Copyright 1965, American Law Institute
§ 9 LEGAL CAUSE
The words "legal cause" are used throughout the Restatement of
this Subject to denote the fact that the causal sequence by which the actor's
tortious conduct has resulted in an invasion of some legally protected
interest of another is such that the law holds the actor responsible for
such harm unless there is some defense to liability.
COMMENTS & ILLUSTRATIONS: Comment:
a. To become liable to another under the principles of the law of Torts, an actor's conduct must not only be tortious in character but it must also be a legal cause of the invasion of another's interest. If the actor has engaged in conduct which is tortious in character, he thereby subjects himself to liability as that phrase is defined in § 5. In order that the actor become liable to another, it is necessary, among other things, that his conduct be the legal cause of the invasion of the other's interest as the phrase "legal cause" is defined in this Section.

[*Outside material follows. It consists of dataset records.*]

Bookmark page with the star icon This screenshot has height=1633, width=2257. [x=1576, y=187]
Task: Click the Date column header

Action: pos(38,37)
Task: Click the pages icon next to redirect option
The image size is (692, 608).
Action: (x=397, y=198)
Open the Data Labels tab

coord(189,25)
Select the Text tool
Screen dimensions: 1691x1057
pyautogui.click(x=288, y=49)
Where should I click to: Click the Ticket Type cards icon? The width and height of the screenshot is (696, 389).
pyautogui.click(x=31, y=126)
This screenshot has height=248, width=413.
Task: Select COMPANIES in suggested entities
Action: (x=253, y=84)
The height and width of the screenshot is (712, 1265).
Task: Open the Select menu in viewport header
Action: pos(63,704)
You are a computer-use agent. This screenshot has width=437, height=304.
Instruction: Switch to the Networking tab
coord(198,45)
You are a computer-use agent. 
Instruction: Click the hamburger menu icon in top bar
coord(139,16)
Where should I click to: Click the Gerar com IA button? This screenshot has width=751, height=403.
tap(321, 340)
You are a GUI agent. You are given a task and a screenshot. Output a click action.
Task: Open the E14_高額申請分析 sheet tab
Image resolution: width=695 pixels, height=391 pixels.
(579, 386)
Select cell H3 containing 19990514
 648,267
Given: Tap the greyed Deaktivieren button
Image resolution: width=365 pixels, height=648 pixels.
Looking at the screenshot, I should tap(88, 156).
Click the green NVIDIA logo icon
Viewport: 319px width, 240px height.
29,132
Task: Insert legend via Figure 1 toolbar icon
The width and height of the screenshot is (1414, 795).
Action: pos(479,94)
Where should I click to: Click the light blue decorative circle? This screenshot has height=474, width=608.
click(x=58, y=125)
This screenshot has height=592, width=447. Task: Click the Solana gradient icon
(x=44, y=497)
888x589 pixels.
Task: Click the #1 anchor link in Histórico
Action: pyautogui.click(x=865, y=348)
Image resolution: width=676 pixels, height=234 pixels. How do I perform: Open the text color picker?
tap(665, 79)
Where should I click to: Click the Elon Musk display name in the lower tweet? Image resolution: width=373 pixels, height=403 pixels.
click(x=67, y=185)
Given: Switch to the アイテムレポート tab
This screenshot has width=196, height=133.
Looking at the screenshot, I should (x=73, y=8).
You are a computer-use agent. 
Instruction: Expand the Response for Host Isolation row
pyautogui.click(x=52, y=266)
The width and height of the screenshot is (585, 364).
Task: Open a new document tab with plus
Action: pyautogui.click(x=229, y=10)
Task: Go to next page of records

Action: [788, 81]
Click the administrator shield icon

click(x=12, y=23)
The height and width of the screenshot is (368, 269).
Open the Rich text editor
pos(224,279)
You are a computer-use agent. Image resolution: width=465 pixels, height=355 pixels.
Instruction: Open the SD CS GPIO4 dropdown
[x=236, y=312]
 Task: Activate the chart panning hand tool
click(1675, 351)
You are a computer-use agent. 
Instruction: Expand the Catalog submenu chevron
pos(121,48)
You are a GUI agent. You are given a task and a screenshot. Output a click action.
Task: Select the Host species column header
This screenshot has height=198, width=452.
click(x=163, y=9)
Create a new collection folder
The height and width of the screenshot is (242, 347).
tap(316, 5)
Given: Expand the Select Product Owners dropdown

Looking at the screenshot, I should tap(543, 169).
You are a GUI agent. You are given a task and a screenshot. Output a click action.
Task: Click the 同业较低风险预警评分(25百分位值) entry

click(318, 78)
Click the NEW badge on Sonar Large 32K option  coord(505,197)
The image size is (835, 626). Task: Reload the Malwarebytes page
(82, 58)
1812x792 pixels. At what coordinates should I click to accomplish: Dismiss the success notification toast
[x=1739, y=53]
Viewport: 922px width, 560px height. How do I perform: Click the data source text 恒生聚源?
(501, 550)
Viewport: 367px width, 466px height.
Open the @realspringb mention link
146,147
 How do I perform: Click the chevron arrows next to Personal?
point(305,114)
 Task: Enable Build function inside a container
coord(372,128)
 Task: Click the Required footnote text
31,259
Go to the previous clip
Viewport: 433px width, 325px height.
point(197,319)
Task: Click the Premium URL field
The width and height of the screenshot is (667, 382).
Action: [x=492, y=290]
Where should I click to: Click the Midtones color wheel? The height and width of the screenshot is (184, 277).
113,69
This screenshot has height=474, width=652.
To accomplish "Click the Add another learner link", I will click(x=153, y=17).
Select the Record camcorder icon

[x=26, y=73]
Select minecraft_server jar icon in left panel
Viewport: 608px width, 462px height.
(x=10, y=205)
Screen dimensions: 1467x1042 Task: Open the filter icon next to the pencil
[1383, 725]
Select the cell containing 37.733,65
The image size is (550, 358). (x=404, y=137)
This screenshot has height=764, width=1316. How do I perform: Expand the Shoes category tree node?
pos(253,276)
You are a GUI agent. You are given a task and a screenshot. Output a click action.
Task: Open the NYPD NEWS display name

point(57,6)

b. In order that a particular act or omission may be the
legal cause of an invasion of another's interest, the act or omission must
be a substantial factor in bringing about the harm, and there must be no
principle or rule of law which restricts the actor's liability because
of the manner in which the act or omission operates to bring about such
invasion. The principles and rules which determine whether a particular
act or omission is the legal cause of a particular result are stated in
§§ 430-453 and § 870.
REPORTERS NOTES: This Section has been changed from the first Restatement by adding the final words, "unless there is some defense to liability."